On Monday, a team from CBS2 Chicago stopped by Red Oak, a favorite spot of local freelance photographer Ethan Chivari who was capturing stills of wildlife in the woods and along the river. CBS2 Chicago reached out to Chivari for a segment previewing the April 8 total solar eclipse, “and the preparation of shooting it, more so on the solar/safety part of it,” says Chivari, who chose Red Oak as a meeting spot due to fond memories from visiting and exploring during childhood.

“One angle they wanted to pursue was whether you could successfully shoot it with your regular phone.”
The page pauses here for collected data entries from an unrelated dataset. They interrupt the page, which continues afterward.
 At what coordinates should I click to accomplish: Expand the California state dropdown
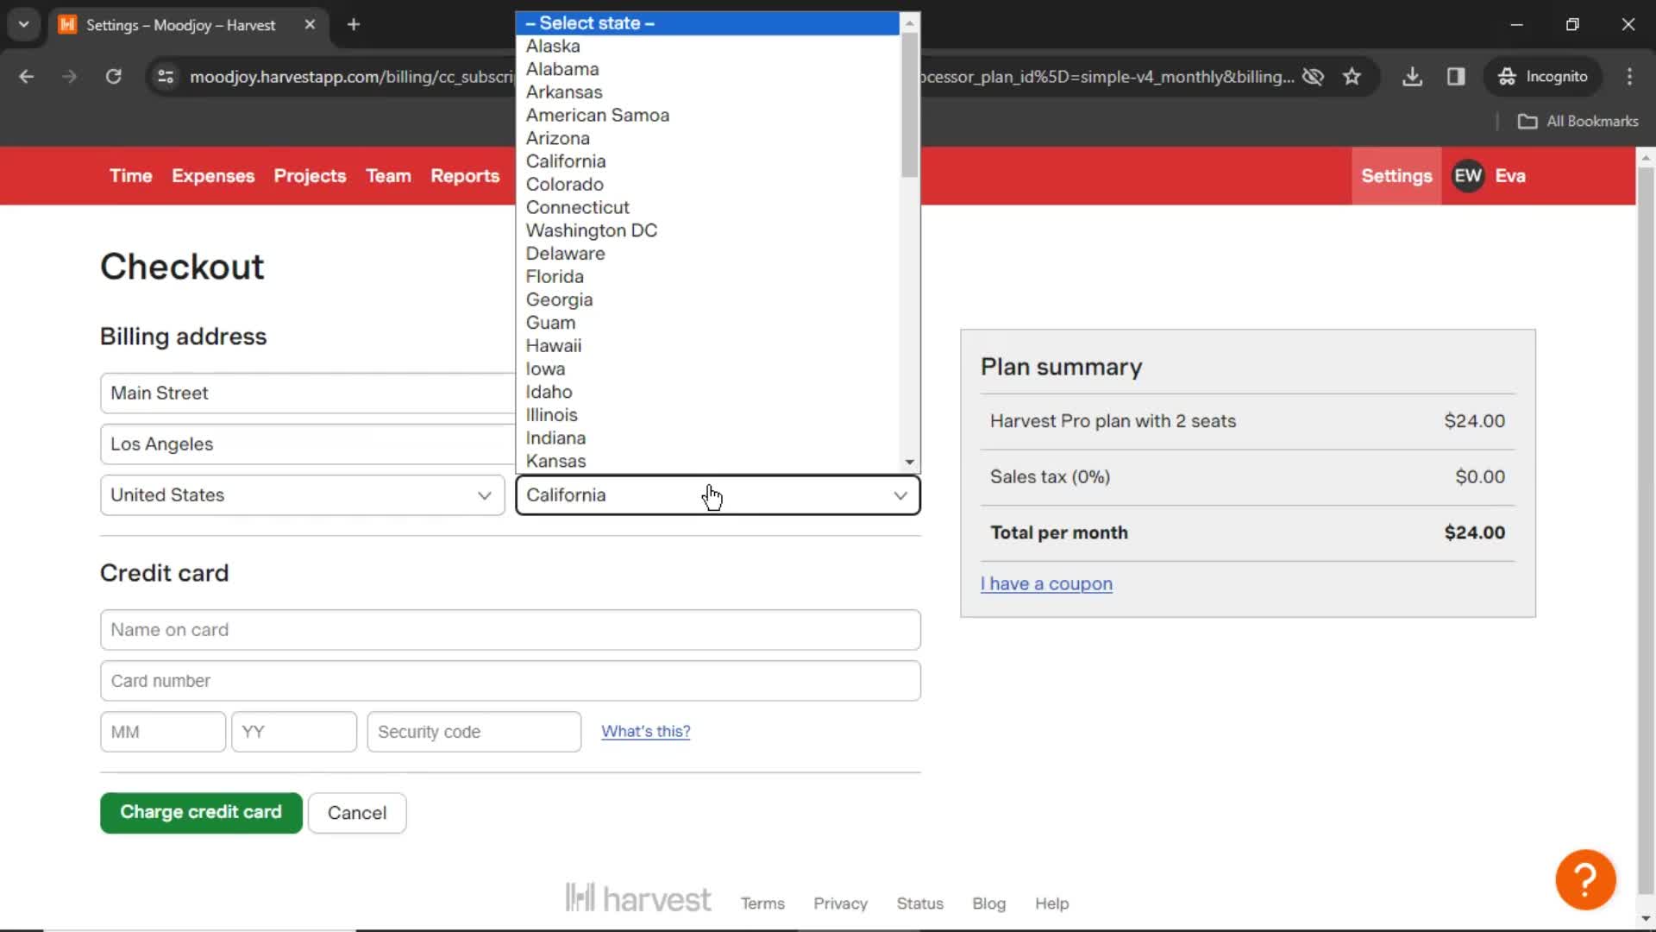(715, 494)
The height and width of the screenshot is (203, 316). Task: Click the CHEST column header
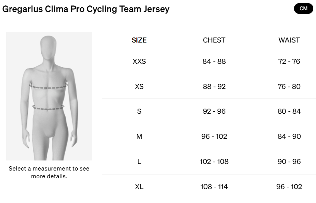coord(214,40)
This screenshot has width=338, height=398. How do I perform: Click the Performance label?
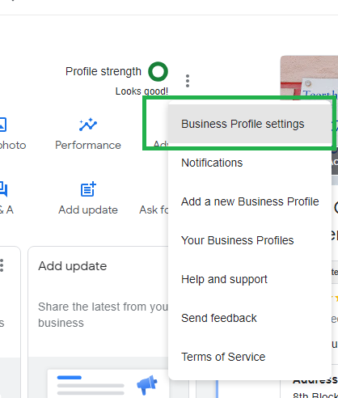click(x=88, y=146)
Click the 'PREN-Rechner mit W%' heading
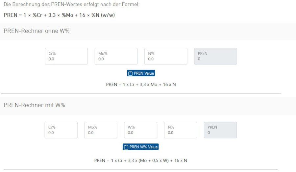 pyautogui.click(x=35, y=105)
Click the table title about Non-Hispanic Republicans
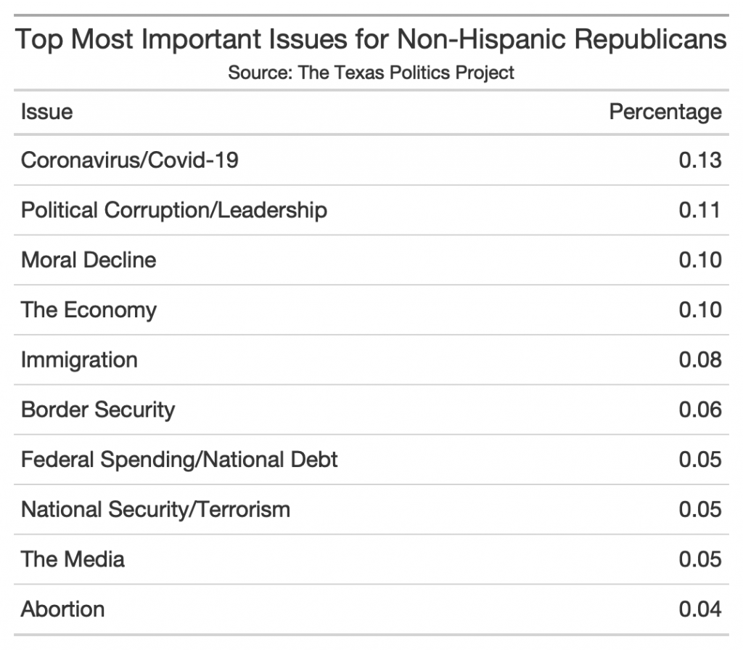 coord(371,39)
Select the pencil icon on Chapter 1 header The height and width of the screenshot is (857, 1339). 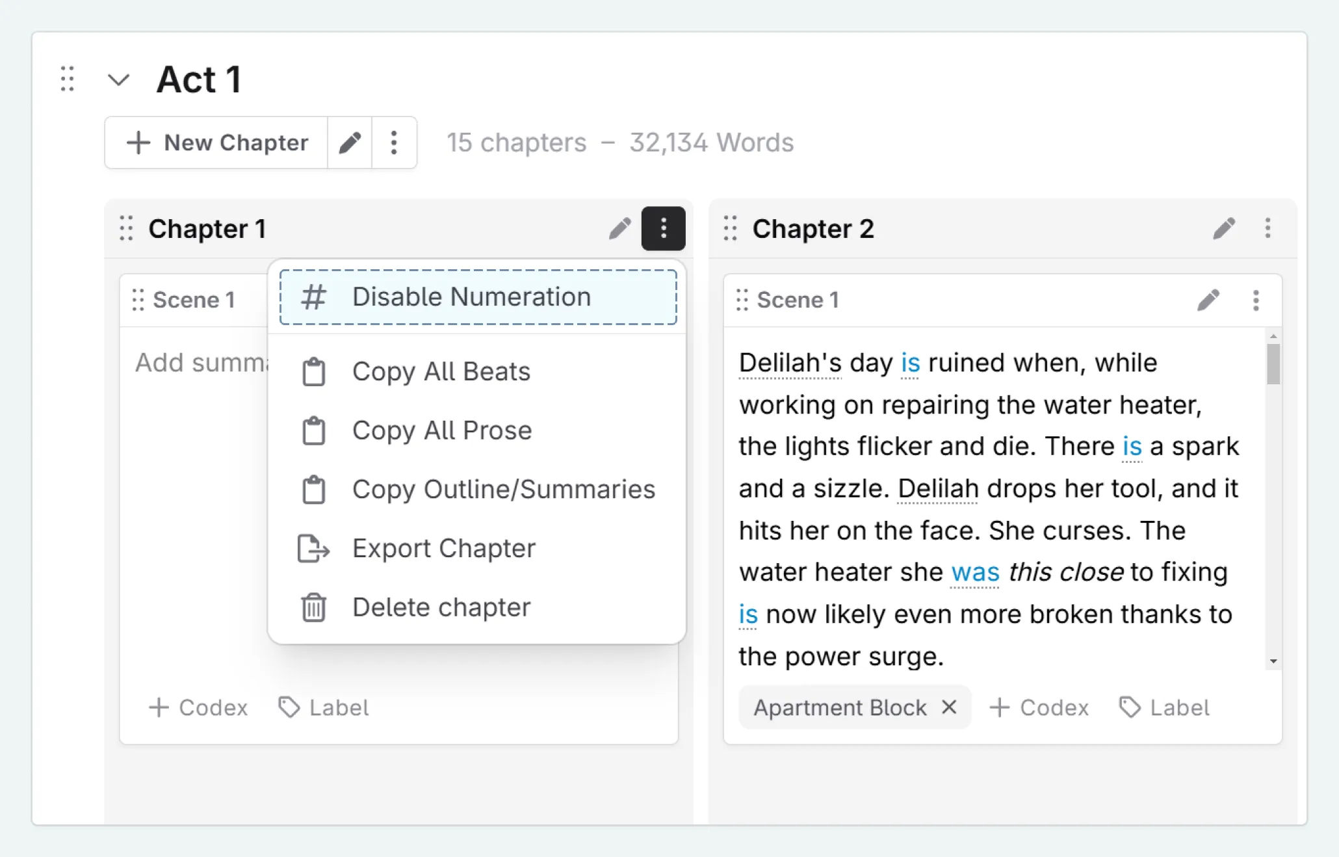(619, 228)

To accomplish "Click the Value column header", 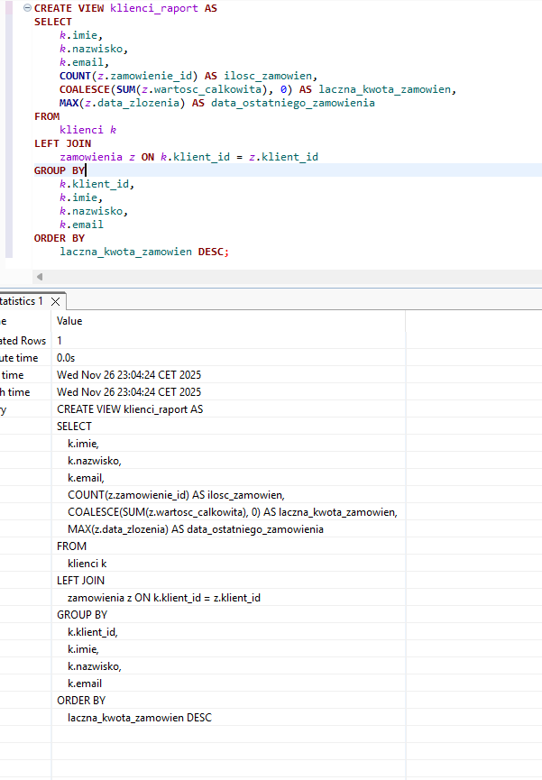I will coord(70,321).
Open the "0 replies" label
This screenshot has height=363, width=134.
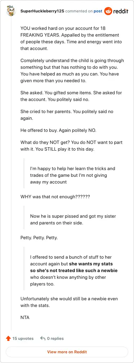point(56,339)
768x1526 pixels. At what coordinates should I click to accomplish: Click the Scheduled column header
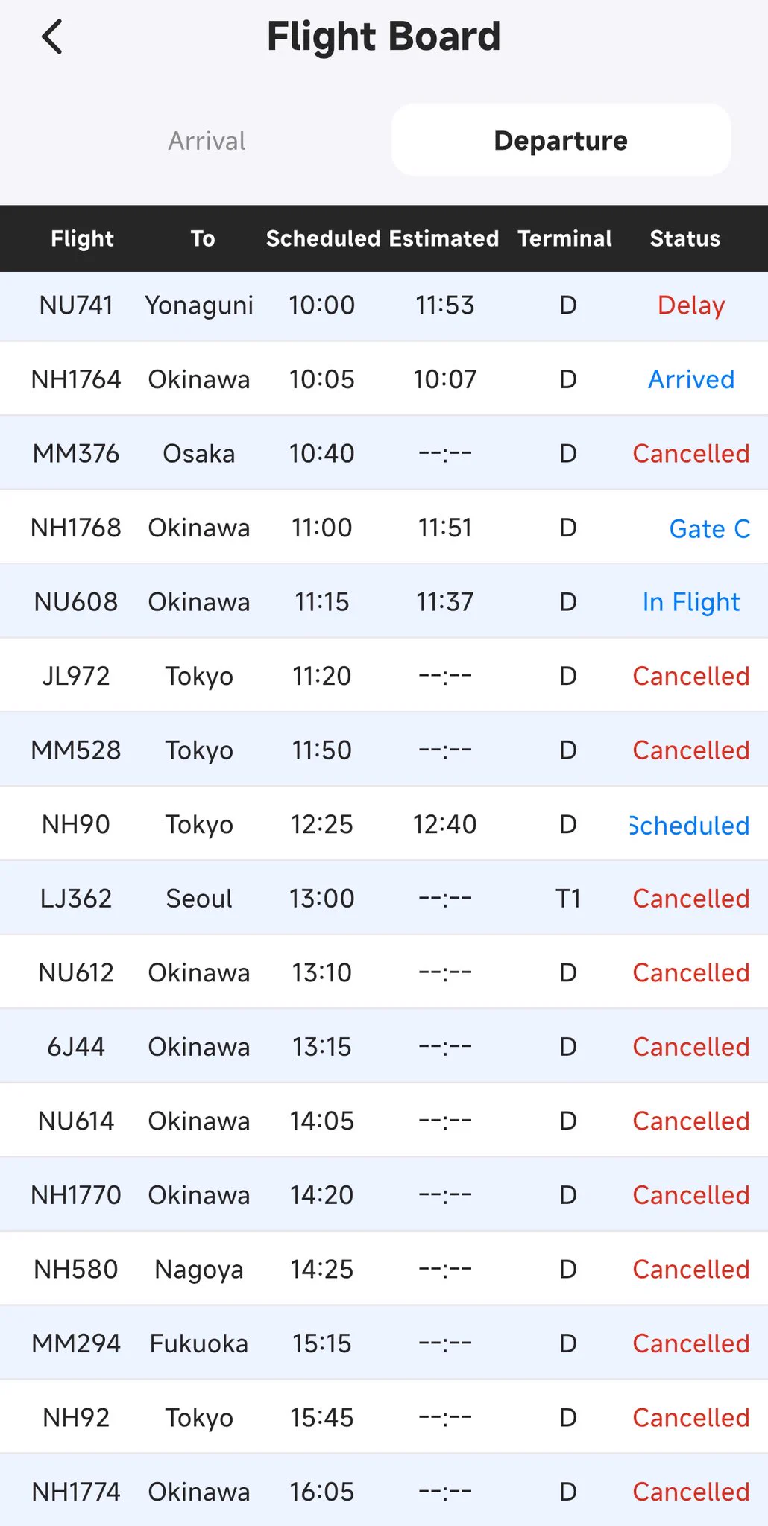[323, 238]
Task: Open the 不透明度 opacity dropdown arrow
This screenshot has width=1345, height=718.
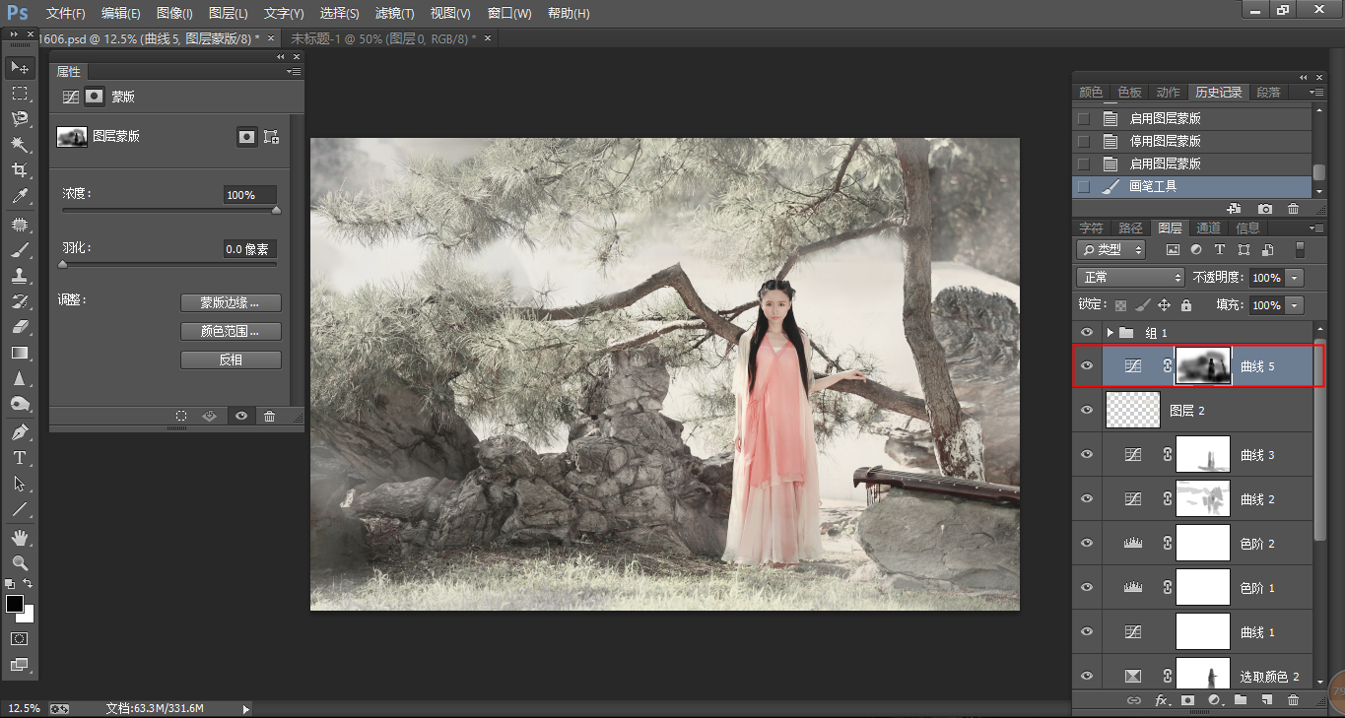Action: [x=1295, y=278]
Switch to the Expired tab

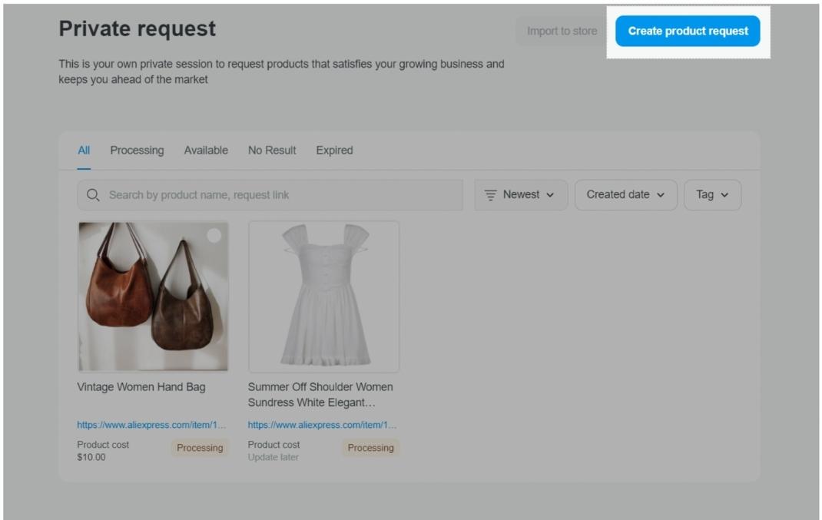pos(335,150)
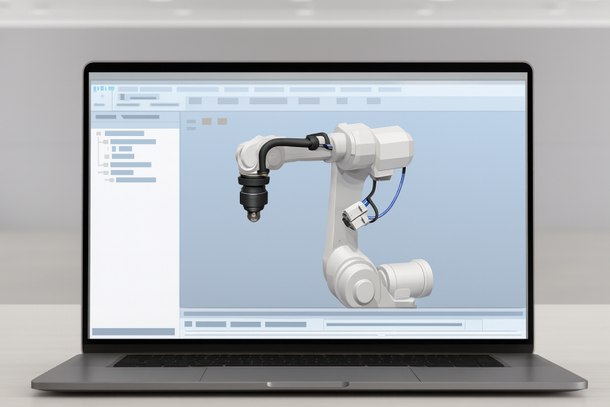Click the gray connector on the robot's cable

[357, 213]
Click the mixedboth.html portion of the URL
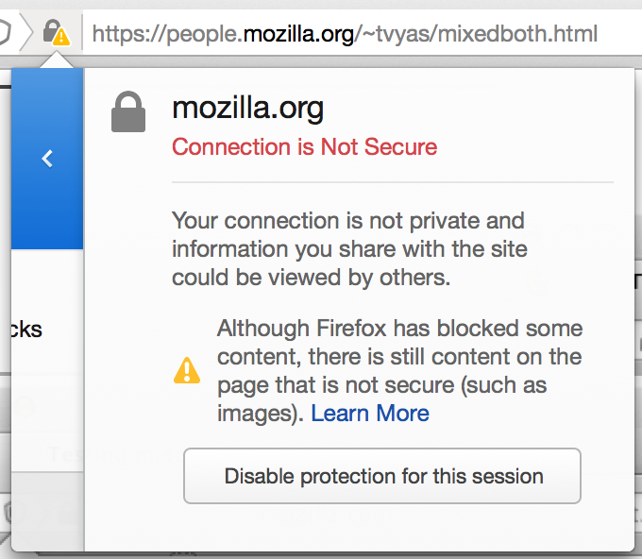Viewport: 642px width, 559px height. click(x=517, y=34)

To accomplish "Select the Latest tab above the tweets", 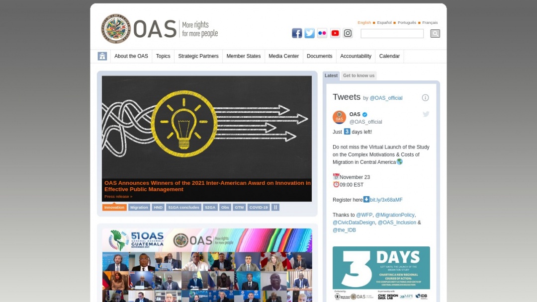I will (x=331, y=76).
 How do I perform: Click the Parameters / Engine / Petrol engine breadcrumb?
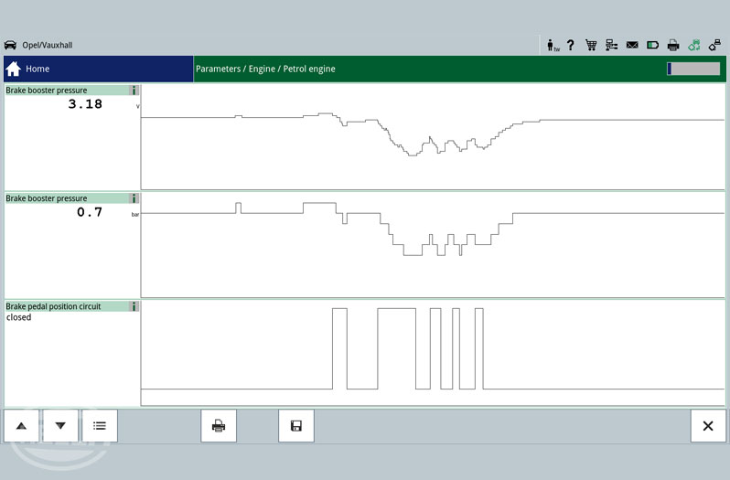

Before Monday’s interview taping, which was staged on the brick patio outside the Nature Center, Chivari fanned out a stack of eclipse lens filters like one would a deck of cards.

“We’re tapping into Ethan’s passion and expertise for the super-amateurs who are staying in the area to take pictures with their Apples and Samsungs,” said Lauren Victory, CBS2 reporter.

The segment is scheduled to air during Friday’s 10 p.m. newscast on CBS-Ch. 2 Chicago.

Viewing party at The Wilds at Red Oak

Although the Chicago area does not reside within the solar eclipse’s path of totality – downstate Carbondale will go dark for 4 minutes, 19 seconds – residents here can expect a partial total eclipse with up to 94% coverage, a noticeable phenomenon.

“You have to re-wire your brain and tell it that this stint of shade and darkness is taking longer than a cloud passing by,” Oakley says. “It’s a little bit unsettling because you’re aware that the world is different.”

Red Oak staff has organized a Solar Eclipse Viewing Party from noon to 3 p.m. on April 8 at The Wilds at Red Oak, 1400 N. River Rd. (Rte. 25) in North Aurora. Guests are encouraged to bring their own picnic lunch and watch the progression of the eclipse – the last one viewable in Illinois for the next 20 years.

Eclipse-themed activities, treat bags and viewing glasses will be provided to all who register.

“We’re using our ‘edu-tainment’ model and delivering the eclipse and all the fanfare around it in a fun way,” says Christy Graser, the FVPD’s environmental education supervisor. “We’ll have NASA on the TVs, but it’s more of a drop-in, a place for people to gather.”

Says Oakley: “It’s a big deal. And it’s a not-very-often deal.”